***** TEXT EXCERPT *****
After the death last February of Fr. Joseph-Roger de Benoist, Fr. François Richard discovered this unpublished article among his many writings. In the run up to celebrating the 150th anniversary of our Society, we remember some personalities who have left their mark on their contemporaries. In this article, we learn about the many confreres that have written a page of history of the Church in Senegal and whose stories many of us know nothing about.
The first White Fathers to arrive in Senegal were Frs. Paul Eveillard, Victor Dupuis and Victor Ficheux who were the companions of Fr. Augustin Hacquard and they had come to found the missions of Segou and Timbuktu in French Soudan. They landed at Dakar on the 5th January 1895 and took the train to Saint-Louis du Senegal where Fr. Hacquard gave a lecture at the Alliance Française. On the 16th January 1895, the caravan boarded the Brière de l’Isle, a small steamship of 50 tons, which at this time of low water could only go as far as Podor. They arrived the following day. The missionaries then boarded barges that brought them to Kayes, arriving on the 12th February. From there, the Fathers continued their journey by train, canoe, on horseback and on foot until they arrived at Segou on the 1st April 1895. Over the following years, many White Fathers’ caravans transited through Senegal where the Spiritan Fathers always made them welcome.
*****
### EXERCISE DIRECTIONS
In the text about the White Fathers in Senegal, copy the portion between "After the death" and "know nothing about.", inclusive, substituting "unpublished essay" for "unpublished article".
***** MATERIAL *****
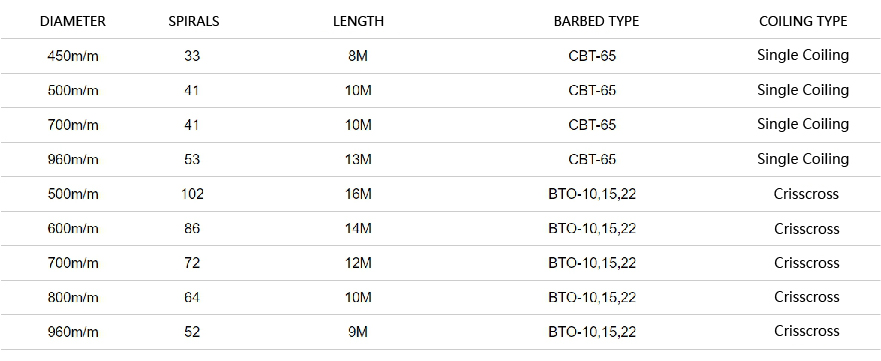Select the 86 spirals cell
Image resolution: width=881 pixels, height=361 pixels.
192,229
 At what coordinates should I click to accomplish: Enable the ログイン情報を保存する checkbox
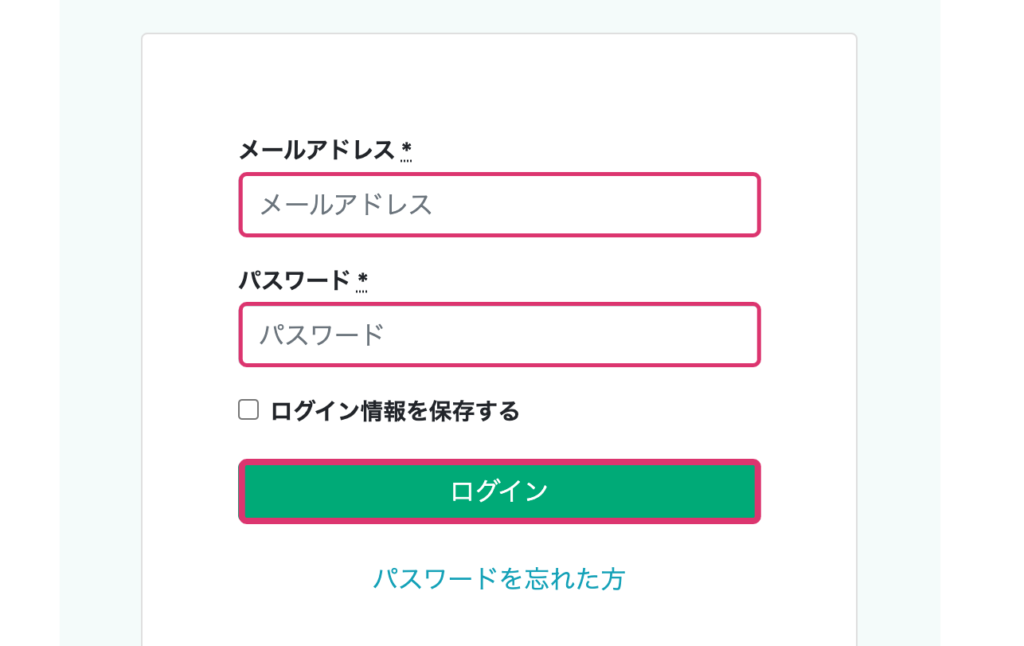tap(248, 409)
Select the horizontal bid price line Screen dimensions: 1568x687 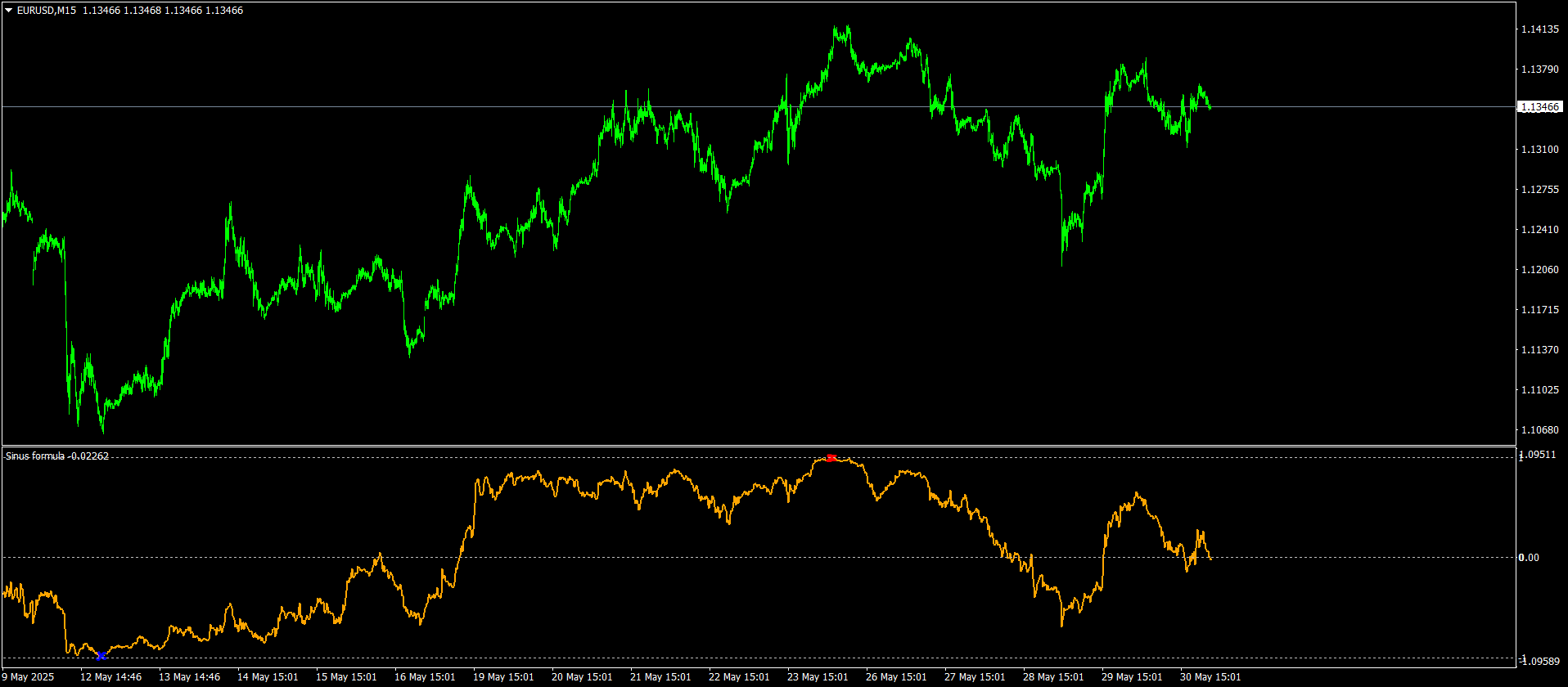pyautogui.click(x=757, y=107)
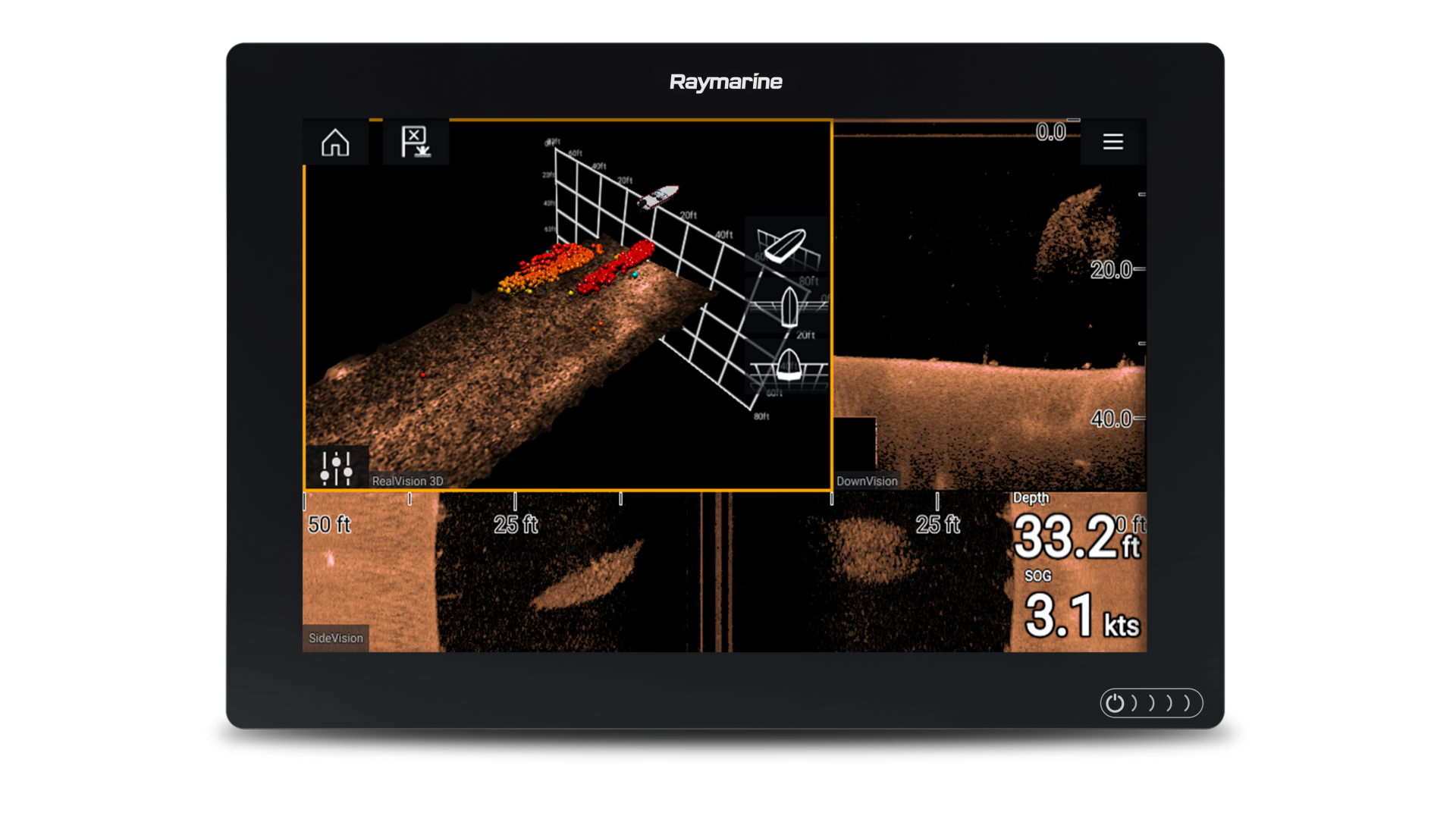Viewport: 1456px width, 819px height.
Task: Tap the 3D boat model in RealVision
Action: pos(658,197)
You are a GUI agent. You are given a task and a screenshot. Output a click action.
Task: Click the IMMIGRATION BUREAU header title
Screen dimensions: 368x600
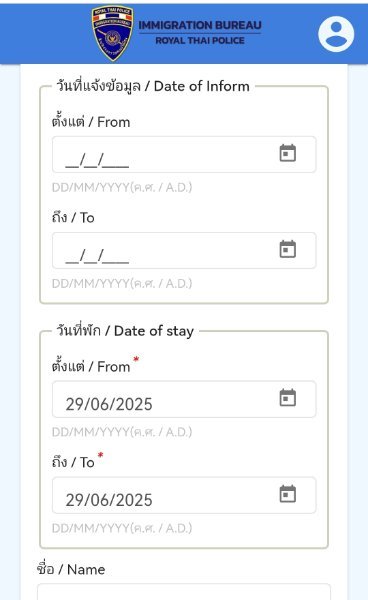200,25
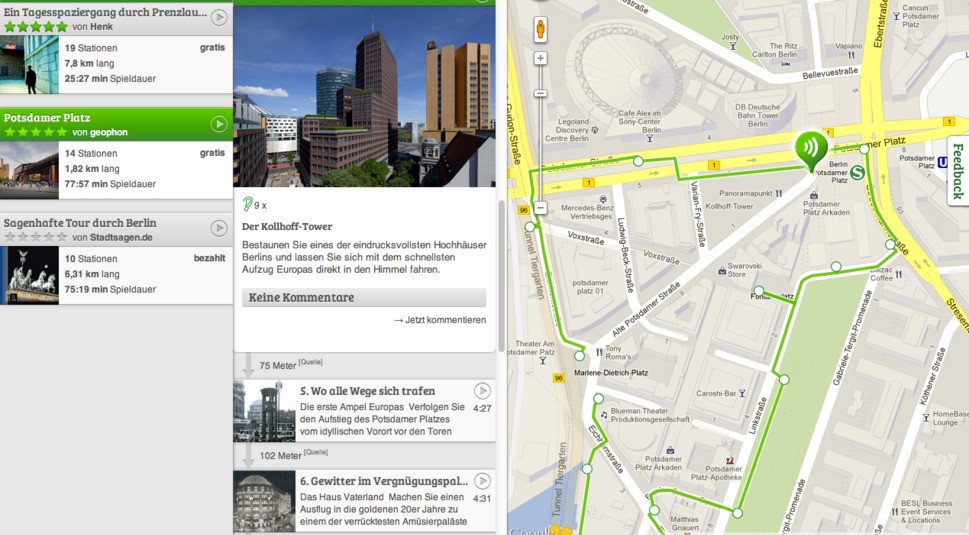969x535 pixels.
Task: Click the Street View pegman icon
Action: click(x=540, y=29)
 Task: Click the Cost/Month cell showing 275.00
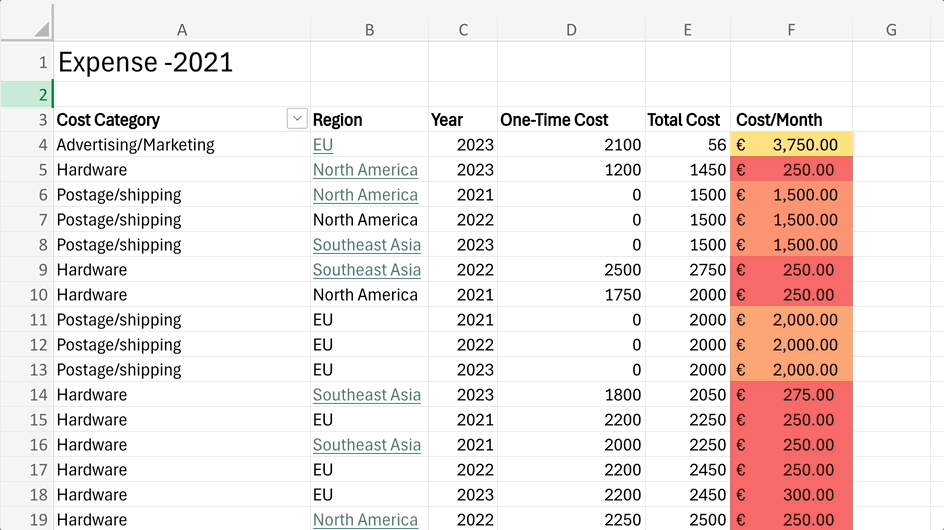pyautogui.click(x=791, y=395)
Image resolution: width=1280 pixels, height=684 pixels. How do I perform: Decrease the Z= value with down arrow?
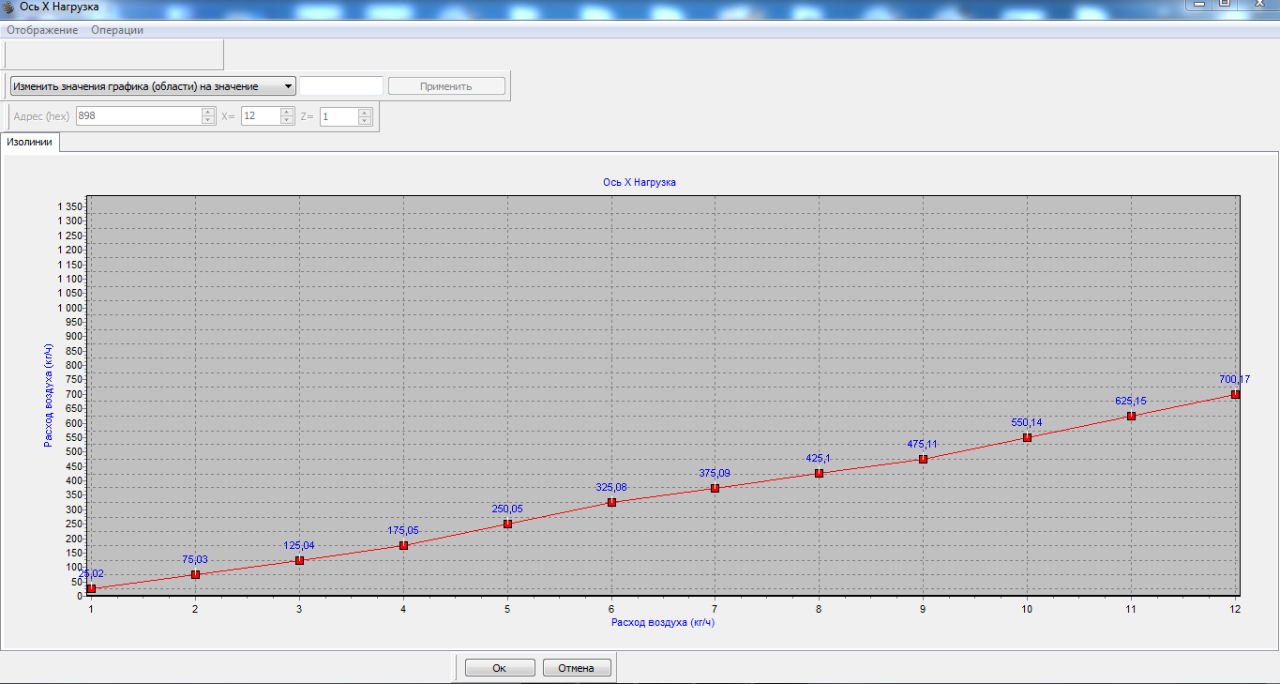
*****
### ANSWER BELOW
After the death last February of Fr. Joseph-Roger de Benoist, Fr. François Richard discovered this unpublished essay among his many writings. In the run up to celebrating the 150th anniversary of our Society, we remember some personalities who have left their mark on their contemporaries. In this article, we learn about the many confreres that have written a page of history of the Church in Senegal and whose stories many of us know nothing about.